Turmeric is actually a Chinese herb (Jiang Huang). It is great for reducing inflammation throughout the body. If you suffer from aches and pains in your joints, try turmeric. It can help relieve menstrual pain and some other abdominal pains but, if you are pregnant, ask your doctor before you eat too much turmeric. When you combine turmeric with cinnamon (yup, another Chinese herb — Rou Gui) the pain relief can be amazing.
It really is true that an apple a day is a good thing. Apples help to strengthen your heart. They are also good for your digestion and they can help eliminate mucus when you have a cold. So, the combination of apples and cinnamon and turmeric together are great for this time of year when everyone seems to be getting sick.
Kale is everywhere these days. It is extremely nutritious, and because it to so popular you can find it already washed and prepared in lots of markets. My cheat for this recipe was that I bought this kale already shredded and washed at the market. If you are using a whole bunch of kale, make sure you clean the leaves thoroughly and remove the center thick stems if they bother you (me… I don’t really mind them if the kale is cooked). This dark leafy green is a great source of fiber and calcium. It’s also rich in many minerals, including magnesium, iron and potassium. One serving contains 200% of the daily requirements of Vitamin C and 180% of Vitamin A.

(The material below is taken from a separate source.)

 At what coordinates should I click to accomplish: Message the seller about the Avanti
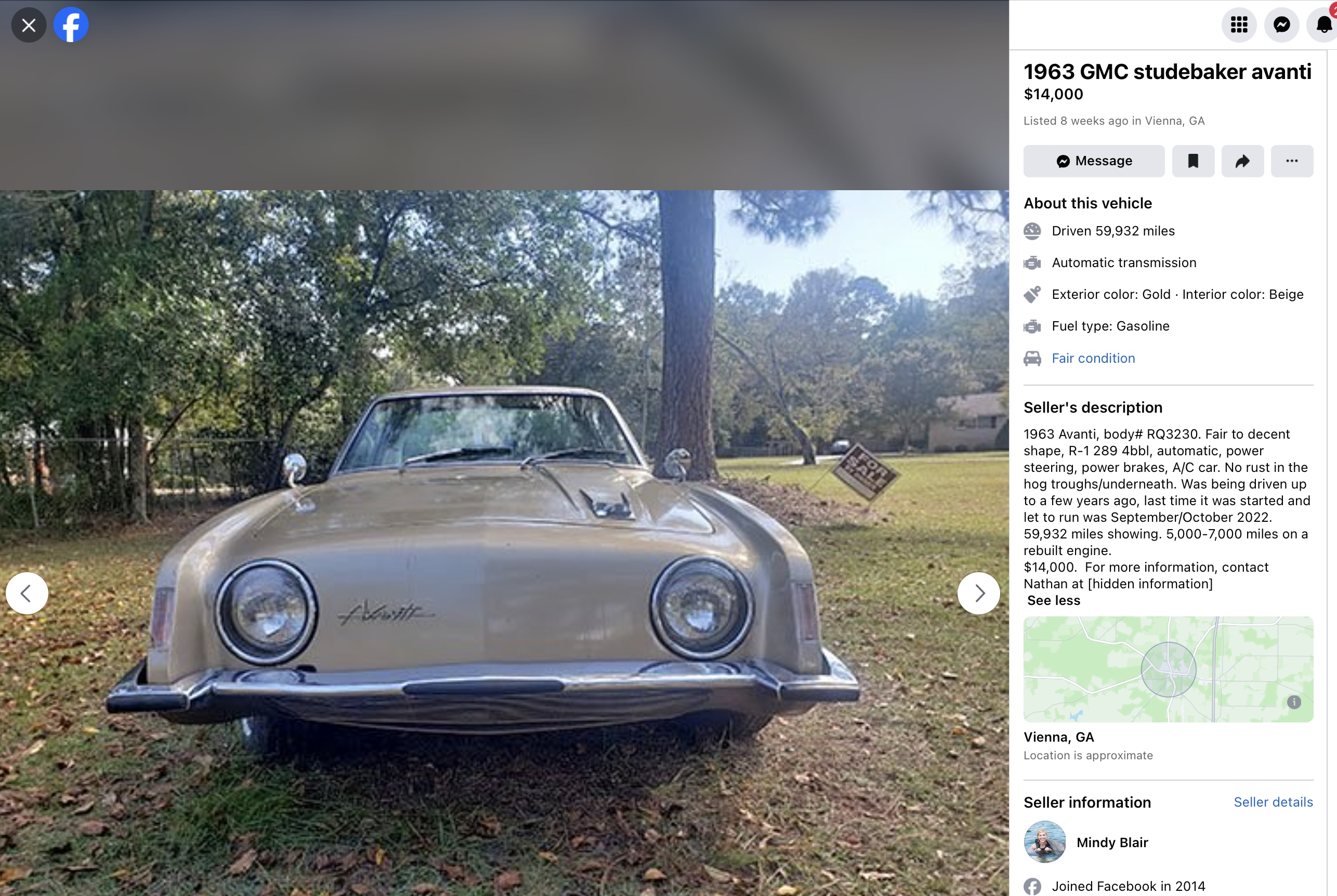[1094, 161]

Beets are SO good for you. I try to find ways to fit them into my meals as much as possible. Really… many times a week. Beets nourish blood and tonify the heart. Athletes are starting to drink beet juice as a form of endurance therapy. They are anti-carcinogenic, good for anemia, and relieve constipation. I also think it’s a great idea to eat them raw sometimes because their amazing goodness is even more pumped up this way.
- For soup:
- 1 Tbs ghee or grassfed butter
- 1-1/2 lb butternut squash chunks
- 1 med onion, roughly chopped
- 1-inch piece of fresh turmeric root, peeled and sliced
- 1 cinnamon stick
- 1 large apple, peeled and cut into chunks
- 1 tsp curry powder
- sea salt to taste
- 1-1/2 cups vegetable broth
- 4 large sage leaves, chopped
- For kale:
- 1 Tbs extra virgin olive oil
- 6 garlic gloves, sliced
- 2 cups finely shredded lacinto (black) kale leaves
- shredded raw beets (for topping)
- extra sage leaves, chopped (for topping)
- In a large soup pot, over medium-high heat, melt the ghee. Add the squash, onion, cinnamon stick, apple, and curry powder. Season with salt.

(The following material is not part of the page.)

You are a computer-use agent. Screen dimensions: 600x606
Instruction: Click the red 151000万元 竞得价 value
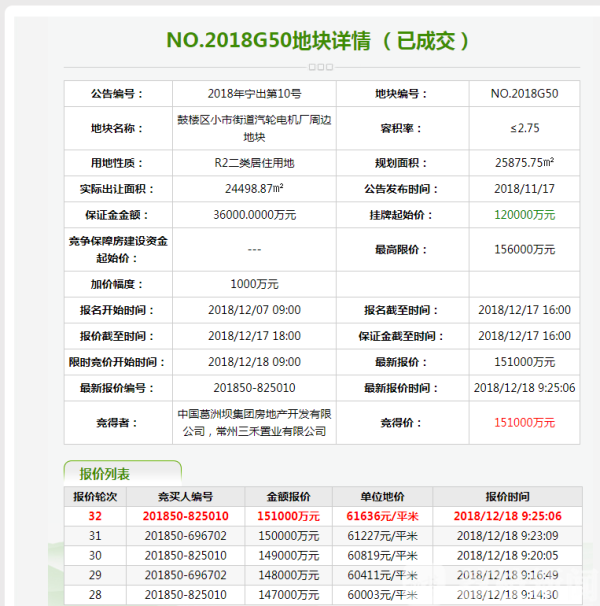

- Season with salt and stir for about 5 minutes, until the veggies start to soften a bit and everything is coated well.
- Pour in the broth. Stir. Bring to a boil, then reduce the heat to a simmer. Cover and let cook about 30 minutes, or until the squash is soft.
- Meanwhile, make the kale: In a medium skillet, heat the oil over medium-high heat, and saute the garlic until it is just starting to brown (but don't burn it!).
- Add the kale to the skillet, Raise the heat to high and with your tongs, toss the kale continuously until it's all coated with the garlicky oil. Then turn off the heat. This should only take about 1 minute. Season with salt.
- When the soup is done cooking, discard the cinnamon stick and transfer the soup to a blender (my Vitamix made this soup like velvet). I did this in 2 batches so as not to overfill the blender with hot soup. Cover the blender tightly with a clean dish cloth and whiz it up until it's velvety smooth. Use a dish towel instead of the blender cover, so the steam can escape.
- Transfer the cooked soup back into the pot.
- Ladle the soup into bowls or mugs.
- Put the kale and beets in separate bowls.
- Put a big dollop of beets in the center of each bowl and sprinkle with extra sage.
- Serve the kale alongside and let people choose whether to put in in their soup or eat it on the side.